The Oath Keepers and the Three Percenters are two core components of the modern militia movement, an extremist movement with roots in anti-government organizing, conspiracy theories, and white supremacy. The American Redoubt movement is a far-right political migration movement that advocates for Idaho, Montana, Wyoming and eastern regions of Washington and Oregon to serve as an autonomous stronghold of religious conservatism once civil war engulfs the United States.
Critically for the purposes of any assessment of Doyle Beck’s political activities, the Statesman identified Idaho Lieutenant Governor Janice McGeachin as a focus of its study of extremist groups that have recently infiltrating the Idaho Republican Party:
Lt. Gov. Janice McGeachin has employed security details with Three Percenter affiliations, the Post Register reported in 2019. McGeachin was also photographed in 2019 posing with two men who held up the “OK” symbol. The symbol has ties to the white power movement, but the people holding up the symbols said it represented the Three Percenters.
The Spokane Spokesman-Review reports that, in the first months of Trump’s presidency, Doyle Beck co-sponsored, with McGeachin, a proposal that would “bring back the Idaho Republican Party’s former requirement that all Republican candidates declare their commitment to upholding every plank of the state party platform, or specify where they disagree.” The proposal was considered so radical it was ultimately voted down by the IRP, one of the most conservative state GOPs in America. Indeed, the IRP platform is already so radical that, per the Spokesman-Review, it “includes such planks as supporting abolishing the Federal Reserve and returning to the gold standard; calling on the governor and Legislature to nullify federal laws it [the IRP] deems unconstitutional; and calling for repeal of the 17th Amendment, which authorized direct election of U.S. senators, rather than appointment by state legislatures.”
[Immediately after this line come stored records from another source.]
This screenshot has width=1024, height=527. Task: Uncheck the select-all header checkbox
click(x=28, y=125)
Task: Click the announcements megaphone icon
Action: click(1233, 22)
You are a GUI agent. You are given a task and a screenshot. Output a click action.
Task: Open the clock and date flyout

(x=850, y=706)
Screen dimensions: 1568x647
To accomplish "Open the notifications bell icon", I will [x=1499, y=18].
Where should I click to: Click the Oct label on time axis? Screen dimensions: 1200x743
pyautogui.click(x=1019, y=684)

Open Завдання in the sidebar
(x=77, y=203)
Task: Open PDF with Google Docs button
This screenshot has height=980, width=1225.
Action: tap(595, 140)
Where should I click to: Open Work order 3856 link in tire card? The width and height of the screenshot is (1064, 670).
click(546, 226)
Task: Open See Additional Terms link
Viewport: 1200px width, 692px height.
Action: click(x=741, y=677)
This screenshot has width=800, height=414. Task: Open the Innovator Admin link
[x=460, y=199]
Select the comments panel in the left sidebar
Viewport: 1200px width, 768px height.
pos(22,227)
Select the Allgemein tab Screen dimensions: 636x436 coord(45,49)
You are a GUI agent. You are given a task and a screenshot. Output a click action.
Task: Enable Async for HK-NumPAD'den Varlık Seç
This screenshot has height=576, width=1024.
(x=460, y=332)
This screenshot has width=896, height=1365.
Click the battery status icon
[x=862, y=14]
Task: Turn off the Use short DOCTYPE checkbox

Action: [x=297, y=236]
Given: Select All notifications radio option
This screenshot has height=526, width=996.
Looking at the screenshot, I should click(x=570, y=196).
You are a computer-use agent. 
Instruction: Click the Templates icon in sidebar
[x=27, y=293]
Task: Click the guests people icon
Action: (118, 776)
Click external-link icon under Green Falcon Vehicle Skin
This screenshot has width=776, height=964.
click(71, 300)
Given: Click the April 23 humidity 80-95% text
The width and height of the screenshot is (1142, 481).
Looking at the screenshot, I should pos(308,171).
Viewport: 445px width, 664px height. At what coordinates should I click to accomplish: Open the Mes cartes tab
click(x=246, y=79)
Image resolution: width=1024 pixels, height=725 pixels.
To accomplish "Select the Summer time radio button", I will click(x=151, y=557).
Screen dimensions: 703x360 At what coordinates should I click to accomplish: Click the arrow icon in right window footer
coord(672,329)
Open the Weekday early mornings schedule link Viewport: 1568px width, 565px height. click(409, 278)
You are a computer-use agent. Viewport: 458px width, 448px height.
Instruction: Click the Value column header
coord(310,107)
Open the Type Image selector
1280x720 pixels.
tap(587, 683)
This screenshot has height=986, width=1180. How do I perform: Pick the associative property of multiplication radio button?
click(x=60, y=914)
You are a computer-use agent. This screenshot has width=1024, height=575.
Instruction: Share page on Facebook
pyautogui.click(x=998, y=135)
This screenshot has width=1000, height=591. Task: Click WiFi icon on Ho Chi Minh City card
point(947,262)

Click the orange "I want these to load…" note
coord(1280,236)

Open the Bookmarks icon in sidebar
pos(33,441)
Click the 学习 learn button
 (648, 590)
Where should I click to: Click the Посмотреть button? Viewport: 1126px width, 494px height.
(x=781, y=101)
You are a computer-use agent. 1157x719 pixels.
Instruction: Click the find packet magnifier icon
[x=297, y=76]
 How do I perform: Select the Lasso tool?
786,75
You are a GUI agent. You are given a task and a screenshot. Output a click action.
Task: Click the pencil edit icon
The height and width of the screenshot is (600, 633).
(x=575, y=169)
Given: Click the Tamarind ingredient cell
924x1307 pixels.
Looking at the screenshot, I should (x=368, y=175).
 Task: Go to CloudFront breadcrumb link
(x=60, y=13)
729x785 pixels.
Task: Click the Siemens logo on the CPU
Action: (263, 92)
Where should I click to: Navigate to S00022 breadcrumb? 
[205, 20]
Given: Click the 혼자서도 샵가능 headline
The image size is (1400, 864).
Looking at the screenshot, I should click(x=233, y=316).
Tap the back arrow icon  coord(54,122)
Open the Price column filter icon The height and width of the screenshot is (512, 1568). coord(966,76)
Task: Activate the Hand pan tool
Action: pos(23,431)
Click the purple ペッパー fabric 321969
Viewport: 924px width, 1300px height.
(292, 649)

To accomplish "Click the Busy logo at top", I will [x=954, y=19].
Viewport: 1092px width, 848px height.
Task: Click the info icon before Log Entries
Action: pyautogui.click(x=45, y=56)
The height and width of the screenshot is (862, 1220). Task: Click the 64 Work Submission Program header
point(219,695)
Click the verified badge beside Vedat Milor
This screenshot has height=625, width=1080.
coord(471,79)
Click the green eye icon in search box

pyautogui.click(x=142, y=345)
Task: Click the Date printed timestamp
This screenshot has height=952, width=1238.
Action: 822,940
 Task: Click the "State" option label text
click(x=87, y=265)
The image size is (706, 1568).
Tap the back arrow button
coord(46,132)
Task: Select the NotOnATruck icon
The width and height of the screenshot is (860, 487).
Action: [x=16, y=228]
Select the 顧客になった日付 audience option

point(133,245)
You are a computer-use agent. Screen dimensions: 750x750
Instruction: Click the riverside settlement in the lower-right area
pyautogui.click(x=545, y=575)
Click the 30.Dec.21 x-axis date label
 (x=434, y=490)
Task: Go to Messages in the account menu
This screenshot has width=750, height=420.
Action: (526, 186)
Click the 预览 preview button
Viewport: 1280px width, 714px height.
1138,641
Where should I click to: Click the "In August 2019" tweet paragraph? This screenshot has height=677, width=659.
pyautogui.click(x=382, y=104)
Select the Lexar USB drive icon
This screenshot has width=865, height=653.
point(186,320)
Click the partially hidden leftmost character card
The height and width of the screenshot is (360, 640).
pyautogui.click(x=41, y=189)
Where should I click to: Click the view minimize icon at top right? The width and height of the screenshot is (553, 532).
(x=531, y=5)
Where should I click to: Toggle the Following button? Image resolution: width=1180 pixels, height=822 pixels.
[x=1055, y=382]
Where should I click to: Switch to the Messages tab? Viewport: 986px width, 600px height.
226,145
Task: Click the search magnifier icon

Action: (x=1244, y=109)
{Note: Stripping power and rights from individual U.S. voters and giving them, instead, to state legislatures the GOP is confident it will perpetually control is a core “principle” for pro-Trump insurrectionists, who aim to enshrine it in law via hundreds of “election integrity” bills now being proposed nationwide.}
The smear campaign Beck and two other men ran against Idaho politician Steve Yates in spring 2018—see the description of this shameful episode below—was intended to aid the candidacy for Lieutenant Governor of none other than noted Three Percenter ally Janice McGeachin.
And Beck’s smear campaign against Yates worked. McGeachin defeated Yates by 1.6% in the 2018 GOP primary.
Doyle Beck’s Social Media: Redux
After the insurrection, insurrectionists like Alexander, Finchem, Rogers, Beck, Alex Jones, and Roger Stone were in lock-step as to who was responsible for the violence and mayhem at the Capitol on January 6: antifa. And they couldn’t stop themselves from making this false claim incessantly on social media.
Beck’s Facebook Feed: a Pre-Insurrection, January 6, and Post-Insurrection Timeline (Continued)
On January 7, Doyle Beck posted on Facebook that not only had he voted in an online poll at the National Republican Reporting website to register his view that “Antifa was most at fault for the attack on the Capitol bulding”, he felt compelled to go still further and bear false witness against his neighbor: “I was there [NB: whether Beck means in D.C. generally or at the Capitol specifically is unclear], [and] this [the violent insurrectionists] was [sic] not the trump [sic] supporters I rubbed shoulders with!!!”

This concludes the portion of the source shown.